L’ancien Premier ministre béninois dont la mère est française, Lionel Zinsou a publié une tribune sur sa page Facebook et dans le magazine « Le 1 ». Il y fait référence – au centre de la question des identités – au décès funeste de George Floyd, cet américain étouffé sous le genou d’un policier blanc.

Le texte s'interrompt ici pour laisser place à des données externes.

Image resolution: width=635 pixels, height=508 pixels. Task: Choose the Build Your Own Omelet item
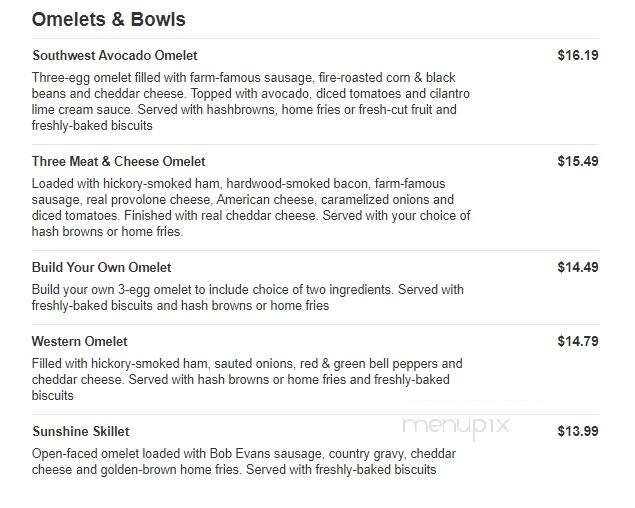tap(102, 268)
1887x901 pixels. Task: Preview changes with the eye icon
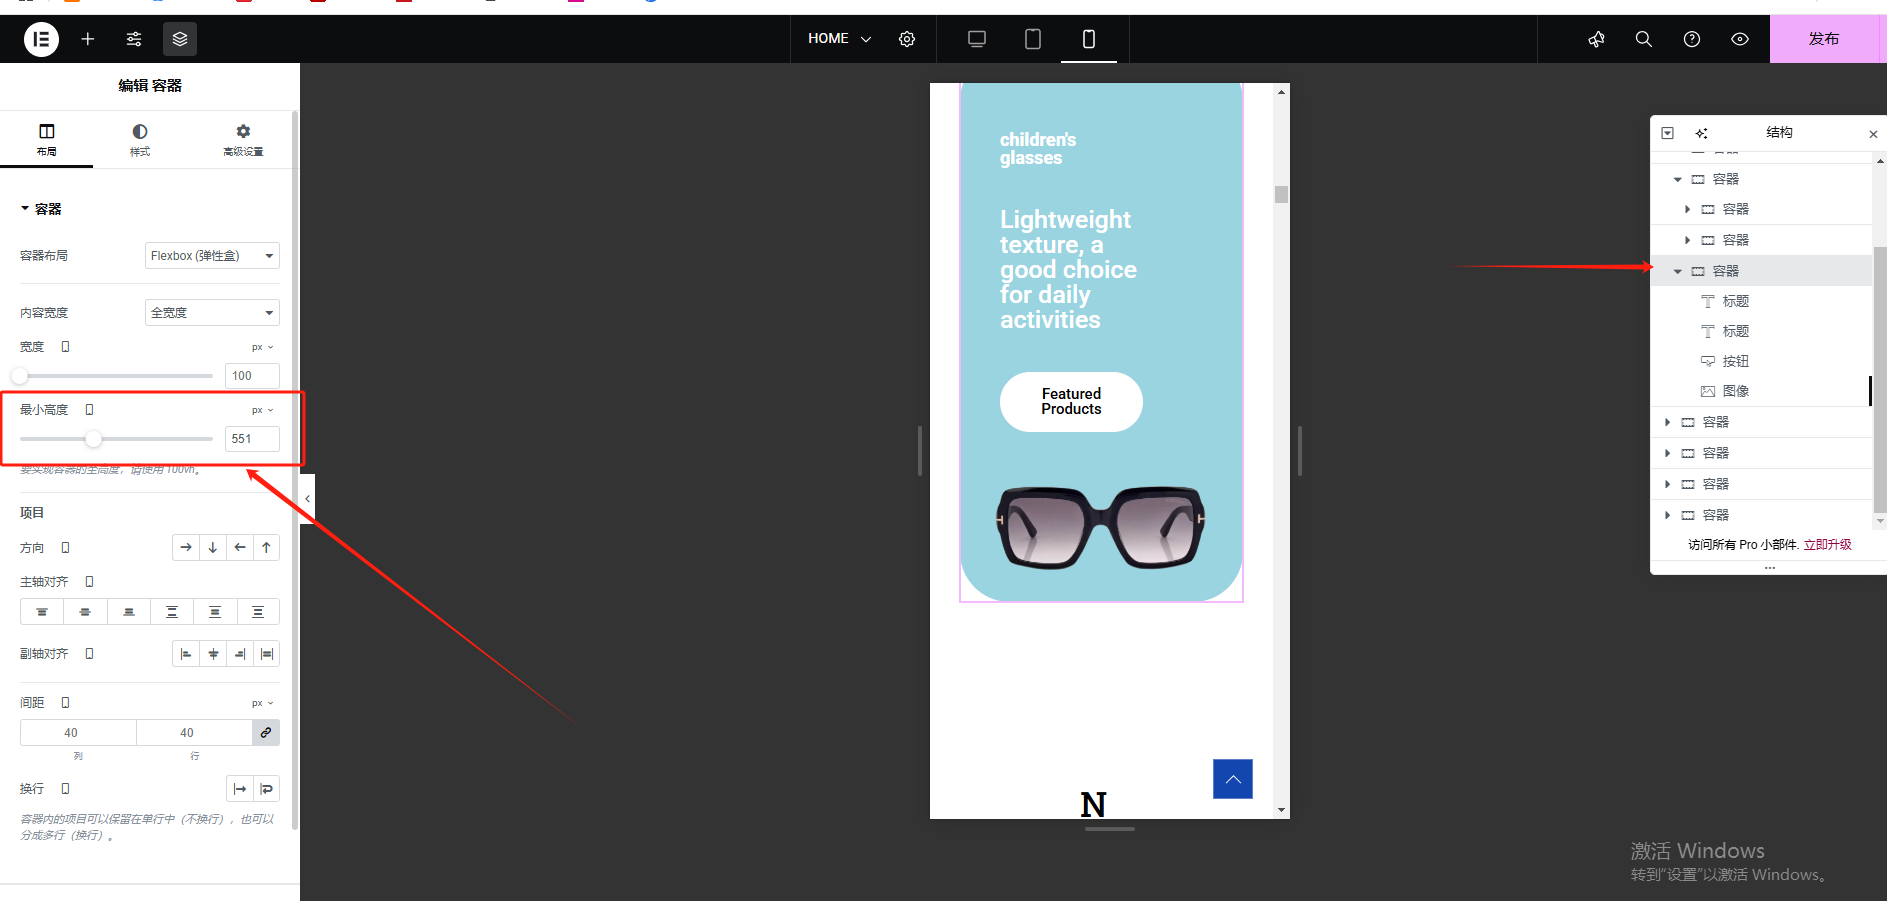[x=1740, y=39]
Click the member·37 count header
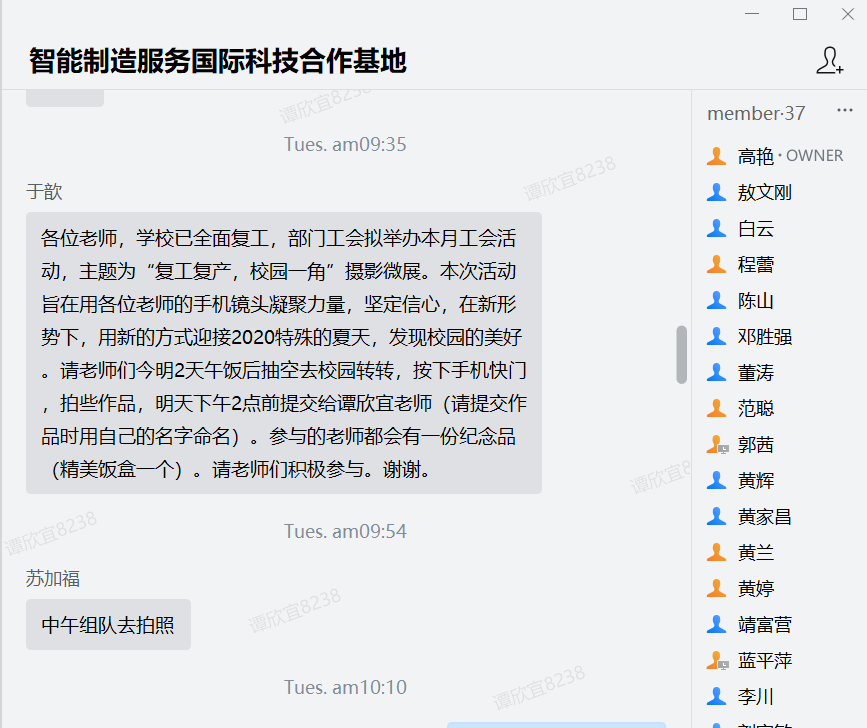 pos(756,113)
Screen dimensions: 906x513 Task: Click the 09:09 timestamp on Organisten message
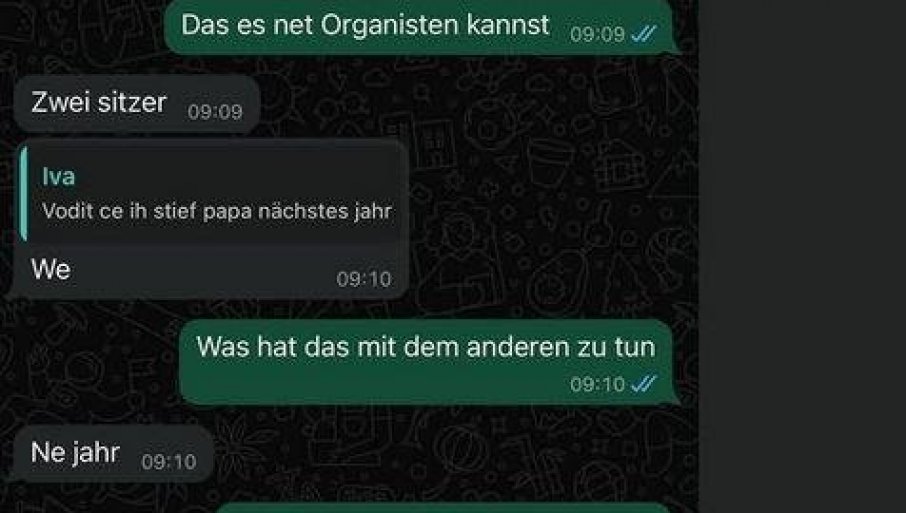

« Longtemps, j’ai cru qu’être noir ou blanc n’avait aucune réalité intime, que seules comptaient les barrières de classe, que les mérites républicains fabriquaient des vies réussies. George Floyd, des millions d’hommes, de femmes et de jeunes ont formé dans deux cent pays le plus long cortège funèbre de l’histoire. Vous étiez le fidèle d’une église réformée de Houston, qui ne regarde pas la mort comme un moment de désespoir mais comme un rassemblement des solidarités et des espérances. Vous avez, en un jour, créé des millions de black, de nègres, de niggas… de toutes les couleurs et qui crient dans toutes les langues leur rejet des lynchages et de l’injustice ordinaire », a introduit Zinsou.
« Quelle que soit leur condition, qu’ils soient d’une communauté minoritaire appauvrie, reléguée et suspecte ; qu’ils soient une force majoritaire et libre ; qu’ils soient unis ou travaillés de divisions ; qu’ils forment nations ou tribus hostiles, chacun se demande dans ce qu’il a de plus intime : « suis-je assez Noir ? ».
C’est-à-dire…
« Assez solidaire, assez vigilant, assez conscient des séquelles contemporaines de l’esclavage, de l’apartheid ou du travail forcé. Et, vous mes petits-enfants, Florence et Nathanael aux yeux pers, Ayo, notre petit Yoruba blond, vous vous poserez la même question. Votre Afrique est restée pour le monde ce que les minorités afro-américaines sont restées pour les Amériques : l’envers et la négation du progrès des autres. « Serez-vous assez Noirs ? ». C’est à dire assez rebelles, assez révoltés, assez fiers, assez confiants. Et moi, le « Sang-mêlé », né incolore, puis-je jouer tout seul mon destin ; puis-je survivre seul et sans couleur quand tant de femmes, d’hommes et d’enfants sont prédestinés à l’inégalité et à la souffrance des destins volés ? »
« Banquier en France, j’ai bien réussi pour un Noir »
« Premier ministre en Afrique, j’ai bien réussi pour un Blanc. Je me suis ému en son temps de la création d’une association représentative des Noirs de France. Comme si nous devions nous définir par le seul regard des autres, qu’il soit de sympathie, de désir ou de haine, et comme si nous devions nous accepter comme une minorité parce que nous étions « visibles ». Aujourd’hui je crois que je comprends. Les jeunes générations manifestent pour dire l’invisibilité des couleurs et l’universalité des valeurs. Il n’y a, dans une vie réussie, que ce qu’on fait pour effacer des haines avec du Droit et des libertés. Que les polices soient noires ou blanches, exactement comme leurs victimes, il n’y a qu’un choix qui compte : celui de s’engager pour ceux qui n’ont pas le choix de leur destin. Valeurs contre couleurs, grandeur de l’invisible et misère du visible, marches de fierté et droit de s’indigner. Merci George, j’ai compris ».